Lucas Sarafian  et  Pierre Jequier-Zalc  • 3 octobre 2025 abonné·es
Jean-Luc Mélenchon tend la main aux petits patrons
Jean-Luc Mélenchon profite de la division parmi le patronat pour convaincre certains chefs d'entreprise que le Médef ne partage pas leurs intérêts.

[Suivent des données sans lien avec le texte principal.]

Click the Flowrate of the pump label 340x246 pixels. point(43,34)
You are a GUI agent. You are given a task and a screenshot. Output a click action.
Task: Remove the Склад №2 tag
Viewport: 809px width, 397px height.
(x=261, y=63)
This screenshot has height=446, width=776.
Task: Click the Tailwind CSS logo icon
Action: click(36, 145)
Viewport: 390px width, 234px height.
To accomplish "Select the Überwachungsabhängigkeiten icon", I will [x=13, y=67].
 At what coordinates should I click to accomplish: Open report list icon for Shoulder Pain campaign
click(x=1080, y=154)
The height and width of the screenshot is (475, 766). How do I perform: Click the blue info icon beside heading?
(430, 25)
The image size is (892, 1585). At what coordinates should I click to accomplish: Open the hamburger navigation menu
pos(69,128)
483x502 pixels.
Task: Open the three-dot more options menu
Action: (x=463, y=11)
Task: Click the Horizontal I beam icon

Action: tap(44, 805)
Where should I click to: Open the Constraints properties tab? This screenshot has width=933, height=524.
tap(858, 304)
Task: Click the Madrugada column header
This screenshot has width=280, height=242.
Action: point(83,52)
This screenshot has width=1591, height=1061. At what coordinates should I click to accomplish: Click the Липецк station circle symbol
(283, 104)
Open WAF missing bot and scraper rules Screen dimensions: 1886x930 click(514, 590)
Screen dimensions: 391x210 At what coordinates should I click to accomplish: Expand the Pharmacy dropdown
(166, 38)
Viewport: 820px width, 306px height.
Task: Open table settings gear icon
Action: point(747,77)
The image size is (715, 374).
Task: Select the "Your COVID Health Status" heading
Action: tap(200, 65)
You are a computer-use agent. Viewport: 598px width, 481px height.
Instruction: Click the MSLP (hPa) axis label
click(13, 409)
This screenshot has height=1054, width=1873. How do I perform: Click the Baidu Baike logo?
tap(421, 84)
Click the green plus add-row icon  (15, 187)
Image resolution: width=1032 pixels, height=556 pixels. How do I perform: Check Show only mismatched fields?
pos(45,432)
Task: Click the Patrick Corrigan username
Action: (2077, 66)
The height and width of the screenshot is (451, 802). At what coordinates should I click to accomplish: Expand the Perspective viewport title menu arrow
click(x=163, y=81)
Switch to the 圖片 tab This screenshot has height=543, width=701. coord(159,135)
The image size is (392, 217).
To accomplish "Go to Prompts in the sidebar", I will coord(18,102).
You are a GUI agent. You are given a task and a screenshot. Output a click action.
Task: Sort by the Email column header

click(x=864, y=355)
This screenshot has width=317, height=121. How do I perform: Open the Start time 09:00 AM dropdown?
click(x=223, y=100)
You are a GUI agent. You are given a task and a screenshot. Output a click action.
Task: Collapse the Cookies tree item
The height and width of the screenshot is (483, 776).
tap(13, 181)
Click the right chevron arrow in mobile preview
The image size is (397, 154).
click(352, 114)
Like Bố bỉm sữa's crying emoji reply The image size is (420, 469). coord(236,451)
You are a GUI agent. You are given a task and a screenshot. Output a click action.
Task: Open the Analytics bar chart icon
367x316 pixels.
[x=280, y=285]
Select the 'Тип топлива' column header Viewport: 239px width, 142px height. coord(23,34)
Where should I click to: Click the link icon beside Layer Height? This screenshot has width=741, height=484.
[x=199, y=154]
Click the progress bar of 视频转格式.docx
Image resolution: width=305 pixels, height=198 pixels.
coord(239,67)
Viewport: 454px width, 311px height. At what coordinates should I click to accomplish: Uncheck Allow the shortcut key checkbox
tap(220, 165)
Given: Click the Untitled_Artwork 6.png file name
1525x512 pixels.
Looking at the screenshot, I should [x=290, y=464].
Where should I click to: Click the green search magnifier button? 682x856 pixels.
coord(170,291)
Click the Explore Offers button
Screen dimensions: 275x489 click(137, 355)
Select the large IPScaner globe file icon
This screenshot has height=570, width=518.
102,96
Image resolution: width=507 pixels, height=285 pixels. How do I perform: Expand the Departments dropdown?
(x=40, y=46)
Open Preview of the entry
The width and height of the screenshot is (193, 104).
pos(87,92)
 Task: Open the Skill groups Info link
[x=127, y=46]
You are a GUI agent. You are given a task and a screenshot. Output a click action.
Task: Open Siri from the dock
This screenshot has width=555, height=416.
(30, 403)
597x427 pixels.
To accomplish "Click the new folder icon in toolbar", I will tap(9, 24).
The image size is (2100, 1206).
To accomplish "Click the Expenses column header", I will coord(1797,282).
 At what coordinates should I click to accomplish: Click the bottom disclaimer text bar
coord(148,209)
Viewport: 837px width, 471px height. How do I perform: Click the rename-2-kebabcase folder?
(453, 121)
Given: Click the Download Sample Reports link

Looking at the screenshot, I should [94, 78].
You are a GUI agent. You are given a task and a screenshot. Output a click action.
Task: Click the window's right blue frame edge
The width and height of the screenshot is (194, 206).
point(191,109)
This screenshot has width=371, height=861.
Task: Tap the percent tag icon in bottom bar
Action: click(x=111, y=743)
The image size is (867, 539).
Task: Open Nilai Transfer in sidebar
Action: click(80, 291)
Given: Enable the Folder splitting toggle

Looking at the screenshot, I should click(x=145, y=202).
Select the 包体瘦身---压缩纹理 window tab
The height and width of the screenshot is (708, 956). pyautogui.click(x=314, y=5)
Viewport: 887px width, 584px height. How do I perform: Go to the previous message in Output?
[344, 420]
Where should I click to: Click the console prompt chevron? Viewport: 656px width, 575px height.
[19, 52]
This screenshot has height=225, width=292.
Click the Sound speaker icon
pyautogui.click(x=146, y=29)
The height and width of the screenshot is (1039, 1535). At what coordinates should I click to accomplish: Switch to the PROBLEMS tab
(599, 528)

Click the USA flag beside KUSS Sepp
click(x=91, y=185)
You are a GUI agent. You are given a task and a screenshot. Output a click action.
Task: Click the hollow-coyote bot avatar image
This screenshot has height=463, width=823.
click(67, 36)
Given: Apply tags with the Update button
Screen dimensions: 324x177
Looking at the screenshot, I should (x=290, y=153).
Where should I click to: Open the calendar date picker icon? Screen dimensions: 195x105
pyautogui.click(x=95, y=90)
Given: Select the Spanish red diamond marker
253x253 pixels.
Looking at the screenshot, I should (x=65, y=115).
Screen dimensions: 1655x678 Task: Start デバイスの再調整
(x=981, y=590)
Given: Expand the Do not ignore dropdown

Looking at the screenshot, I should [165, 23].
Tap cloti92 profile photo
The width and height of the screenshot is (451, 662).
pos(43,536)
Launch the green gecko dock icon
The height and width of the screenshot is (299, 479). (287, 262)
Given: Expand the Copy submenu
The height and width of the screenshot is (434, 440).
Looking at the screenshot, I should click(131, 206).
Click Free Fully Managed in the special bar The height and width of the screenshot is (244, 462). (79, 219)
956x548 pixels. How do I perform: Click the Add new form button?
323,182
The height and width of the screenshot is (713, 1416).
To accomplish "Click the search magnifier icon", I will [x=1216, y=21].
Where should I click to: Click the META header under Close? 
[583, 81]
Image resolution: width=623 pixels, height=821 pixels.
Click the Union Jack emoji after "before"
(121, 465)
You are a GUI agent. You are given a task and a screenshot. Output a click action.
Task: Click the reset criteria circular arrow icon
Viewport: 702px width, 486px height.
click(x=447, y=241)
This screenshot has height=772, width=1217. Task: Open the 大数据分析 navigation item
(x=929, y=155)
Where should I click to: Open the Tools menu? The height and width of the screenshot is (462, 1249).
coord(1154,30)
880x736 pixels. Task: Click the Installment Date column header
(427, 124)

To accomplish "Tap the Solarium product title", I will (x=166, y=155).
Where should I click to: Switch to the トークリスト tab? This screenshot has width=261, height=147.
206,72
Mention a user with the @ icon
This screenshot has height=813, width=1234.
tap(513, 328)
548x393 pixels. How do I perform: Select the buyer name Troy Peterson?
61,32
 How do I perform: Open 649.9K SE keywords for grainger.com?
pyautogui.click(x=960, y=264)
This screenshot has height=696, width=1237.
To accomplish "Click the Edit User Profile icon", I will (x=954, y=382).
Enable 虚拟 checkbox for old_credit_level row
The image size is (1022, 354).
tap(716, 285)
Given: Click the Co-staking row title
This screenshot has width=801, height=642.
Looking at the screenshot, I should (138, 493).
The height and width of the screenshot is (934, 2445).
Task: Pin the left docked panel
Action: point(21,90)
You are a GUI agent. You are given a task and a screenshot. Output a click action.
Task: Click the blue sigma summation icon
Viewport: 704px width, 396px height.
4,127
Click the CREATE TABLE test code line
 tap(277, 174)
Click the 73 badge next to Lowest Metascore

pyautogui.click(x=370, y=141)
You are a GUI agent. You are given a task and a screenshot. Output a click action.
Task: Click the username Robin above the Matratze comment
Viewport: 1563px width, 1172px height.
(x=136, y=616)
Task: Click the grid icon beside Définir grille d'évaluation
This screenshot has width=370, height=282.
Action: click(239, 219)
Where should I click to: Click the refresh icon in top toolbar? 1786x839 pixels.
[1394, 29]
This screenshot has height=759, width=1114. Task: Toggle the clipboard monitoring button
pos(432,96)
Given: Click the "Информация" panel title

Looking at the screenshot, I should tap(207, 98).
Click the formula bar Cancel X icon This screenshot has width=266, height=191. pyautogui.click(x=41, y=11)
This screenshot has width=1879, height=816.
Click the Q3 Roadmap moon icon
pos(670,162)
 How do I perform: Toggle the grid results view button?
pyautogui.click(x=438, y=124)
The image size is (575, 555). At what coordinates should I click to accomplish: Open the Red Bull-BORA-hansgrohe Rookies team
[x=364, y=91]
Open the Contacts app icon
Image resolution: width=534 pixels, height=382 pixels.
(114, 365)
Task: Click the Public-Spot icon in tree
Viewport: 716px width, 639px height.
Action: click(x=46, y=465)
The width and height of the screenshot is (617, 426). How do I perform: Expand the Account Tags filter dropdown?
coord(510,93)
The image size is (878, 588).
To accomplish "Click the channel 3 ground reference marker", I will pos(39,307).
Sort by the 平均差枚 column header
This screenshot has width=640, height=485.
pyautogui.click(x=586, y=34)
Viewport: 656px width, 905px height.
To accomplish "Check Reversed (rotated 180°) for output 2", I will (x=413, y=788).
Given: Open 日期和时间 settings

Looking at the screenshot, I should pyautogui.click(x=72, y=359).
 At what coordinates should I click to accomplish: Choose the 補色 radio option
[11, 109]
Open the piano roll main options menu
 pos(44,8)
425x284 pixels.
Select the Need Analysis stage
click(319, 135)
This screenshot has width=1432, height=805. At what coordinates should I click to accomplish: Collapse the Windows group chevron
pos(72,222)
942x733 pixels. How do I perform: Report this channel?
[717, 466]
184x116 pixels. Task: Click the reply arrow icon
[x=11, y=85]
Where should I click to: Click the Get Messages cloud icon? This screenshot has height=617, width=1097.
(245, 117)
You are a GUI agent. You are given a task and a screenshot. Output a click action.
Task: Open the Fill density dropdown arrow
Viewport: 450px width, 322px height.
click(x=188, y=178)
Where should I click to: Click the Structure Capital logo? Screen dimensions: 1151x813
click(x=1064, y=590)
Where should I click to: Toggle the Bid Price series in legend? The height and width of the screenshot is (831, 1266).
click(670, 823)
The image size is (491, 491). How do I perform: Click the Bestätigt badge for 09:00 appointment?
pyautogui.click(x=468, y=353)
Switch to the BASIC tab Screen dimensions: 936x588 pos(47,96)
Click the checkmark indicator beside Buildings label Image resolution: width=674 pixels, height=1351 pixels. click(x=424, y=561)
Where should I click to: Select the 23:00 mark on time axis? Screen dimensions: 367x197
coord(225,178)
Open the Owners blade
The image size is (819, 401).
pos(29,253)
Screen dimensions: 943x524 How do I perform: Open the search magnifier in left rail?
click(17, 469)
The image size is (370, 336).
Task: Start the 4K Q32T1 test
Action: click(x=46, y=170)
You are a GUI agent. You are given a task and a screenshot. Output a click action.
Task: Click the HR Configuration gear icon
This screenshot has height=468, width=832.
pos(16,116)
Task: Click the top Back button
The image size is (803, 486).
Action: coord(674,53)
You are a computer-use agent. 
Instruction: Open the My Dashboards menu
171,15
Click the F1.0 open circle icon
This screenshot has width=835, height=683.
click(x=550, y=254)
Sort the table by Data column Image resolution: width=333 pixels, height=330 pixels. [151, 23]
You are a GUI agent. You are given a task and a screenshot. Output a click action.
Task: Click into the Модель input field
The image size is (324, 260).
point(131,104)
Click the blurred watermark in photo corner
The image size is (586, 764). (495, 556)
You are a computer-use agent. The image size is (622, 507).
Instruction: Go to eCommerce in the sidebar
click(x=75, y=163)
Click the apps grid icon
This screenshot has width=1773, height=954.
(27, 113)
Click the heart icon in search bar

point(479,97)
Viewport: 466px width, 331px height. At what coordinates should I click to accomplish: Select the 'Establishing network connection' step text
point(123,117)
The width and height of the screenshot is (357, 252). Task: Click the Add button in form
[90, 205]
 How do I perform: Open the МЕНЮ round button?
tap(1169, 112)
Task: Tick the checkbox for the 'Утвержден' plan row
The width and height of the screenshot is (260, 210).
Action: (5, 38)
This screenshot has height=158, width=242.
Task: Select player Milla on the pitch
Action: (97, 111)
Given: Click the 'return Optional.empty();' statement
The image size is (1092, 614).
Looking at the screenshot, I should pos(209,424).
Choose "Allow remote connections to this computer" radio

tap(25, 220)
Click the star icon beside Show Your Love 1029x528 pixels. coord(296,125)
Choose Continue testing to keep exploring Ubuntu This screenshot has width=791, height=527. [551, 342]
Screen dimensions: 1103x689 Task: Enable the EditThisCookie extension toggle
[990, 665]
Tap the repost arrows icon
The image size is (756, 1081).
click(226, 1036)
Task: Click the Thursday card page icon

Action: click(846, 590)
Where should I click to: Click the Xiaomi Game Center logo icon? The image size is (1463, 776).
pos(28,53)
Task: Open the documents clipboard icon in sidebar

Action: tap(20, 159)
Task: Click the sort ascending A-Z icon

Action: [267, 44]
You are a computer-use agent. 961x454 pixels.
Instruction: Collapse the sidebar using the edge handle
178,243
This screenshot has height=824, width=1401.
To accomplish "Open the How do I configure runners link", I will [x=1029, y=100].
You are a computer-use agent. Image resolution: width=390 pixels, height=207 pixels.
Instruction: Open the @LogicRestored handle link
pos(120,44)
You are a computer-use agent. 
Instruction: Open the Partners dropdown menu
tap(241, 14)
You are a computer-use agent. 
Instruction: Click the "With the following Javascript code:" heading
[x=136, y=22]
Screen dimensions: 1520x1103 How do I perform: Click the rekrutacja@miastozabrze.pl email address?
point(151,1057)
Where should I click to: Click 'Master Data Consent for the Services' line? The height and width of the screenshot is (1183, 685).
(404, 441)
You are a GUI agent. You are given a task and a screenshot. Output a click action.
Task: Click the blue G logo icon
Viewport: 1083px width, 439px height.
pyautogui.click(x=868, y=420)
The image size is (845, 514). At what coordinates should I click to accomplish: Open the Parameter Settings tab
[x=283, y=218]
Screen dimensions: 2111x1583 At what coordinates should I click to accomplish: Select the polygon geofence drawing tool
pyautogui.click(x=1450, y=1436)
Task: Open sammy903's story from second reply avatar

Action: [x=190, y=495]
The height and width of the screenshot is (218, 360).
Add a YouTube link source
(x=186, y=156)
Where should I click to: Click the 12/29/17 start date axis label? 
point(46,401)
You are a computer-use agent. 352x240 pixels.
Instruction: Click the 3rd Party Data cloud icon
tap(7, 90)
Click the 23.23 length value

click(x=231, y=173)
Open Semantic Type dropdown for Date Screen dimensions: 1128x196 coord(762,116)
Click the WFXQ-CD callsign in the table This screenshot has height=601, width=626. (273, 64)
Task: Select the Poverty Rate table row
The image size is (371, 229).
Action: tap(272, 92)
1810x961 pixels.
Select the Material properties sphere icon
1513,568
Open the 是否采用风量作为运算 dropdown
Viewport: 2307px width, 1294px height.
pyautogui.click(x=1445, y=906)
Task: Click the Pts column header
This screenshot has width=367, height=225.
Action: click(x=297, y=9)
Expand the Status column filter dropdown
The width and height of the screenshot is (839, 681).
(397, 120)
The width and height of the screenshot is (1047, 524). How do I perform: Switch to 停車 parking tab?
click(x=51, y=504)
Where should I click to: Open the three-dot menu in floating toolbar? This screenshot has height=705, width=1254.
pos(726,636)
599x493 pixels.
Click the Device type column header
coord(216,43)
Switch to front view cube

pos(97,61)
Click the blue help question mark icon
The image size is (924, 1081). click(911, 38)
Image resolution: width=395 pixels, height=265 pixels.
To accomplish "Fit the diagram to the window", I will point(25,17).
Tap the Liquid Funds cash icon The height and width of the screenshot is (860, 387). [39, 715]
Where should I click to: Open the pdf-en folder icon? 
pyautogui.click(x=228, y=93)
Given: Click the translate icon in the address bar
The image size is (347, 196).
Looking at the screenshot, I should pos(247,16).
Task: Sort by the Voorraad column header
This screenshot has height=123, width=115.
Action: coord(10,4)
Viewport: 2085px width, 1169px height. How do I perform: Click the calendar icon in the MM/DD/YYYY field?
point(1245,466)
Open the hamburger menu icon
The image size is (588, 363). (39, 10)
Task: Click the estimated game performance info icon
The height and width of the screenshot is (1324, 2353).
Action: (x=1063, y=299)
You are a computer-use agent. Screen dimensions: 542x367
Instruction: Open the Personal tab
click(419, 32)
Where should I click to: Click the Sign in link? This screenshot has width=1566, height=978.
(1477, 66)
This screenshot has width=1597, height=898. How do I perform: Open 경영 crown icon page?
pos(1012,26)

© Sebastien Salom-Gomis / AFP

Et soudain, Jean-Luc Mélenchon lit un tract du Medef au quartier général des trotskistes du Parti ouvrier indépendant (POI), au 87 rue du Faubourg Saint-Denis, dans le 10e arrondissement de Paris. « Je vous invite donc, dans la compassion à laquelle je m’attends, à sortir vos mouchoirs pour vous préparer à vous éponger le visage à mesure que vous entendrez les échos de la souffrance du président des patrons [Patrick Martin, N.D.L.R] », ironise le triple candidat à la présidentielle lors d’une conférence donnée dans la soirée du 1er octobre.

À la tribune, le fondateur de La France insoumise (LFI) lit l’appel de la première organisation patronale à se rassembler à l’Accor Arena le 13 octobre prochain. Un grand meeting pour cibler ce débat public qui aurait fait de la chasse aux riches son obsession. Sur ce tract, il est écrit : « Pourquoi devrait-on s’excuser de créer des emplois, de faire tourner l’économie, de donner une chance aux jeunes ? Réussir, ce n’est pas une honte, c’est une chance pour la France. » Ou encore : « L’entreprise n’est pas l’ennemie de la justice sociale : elle en est la condition. »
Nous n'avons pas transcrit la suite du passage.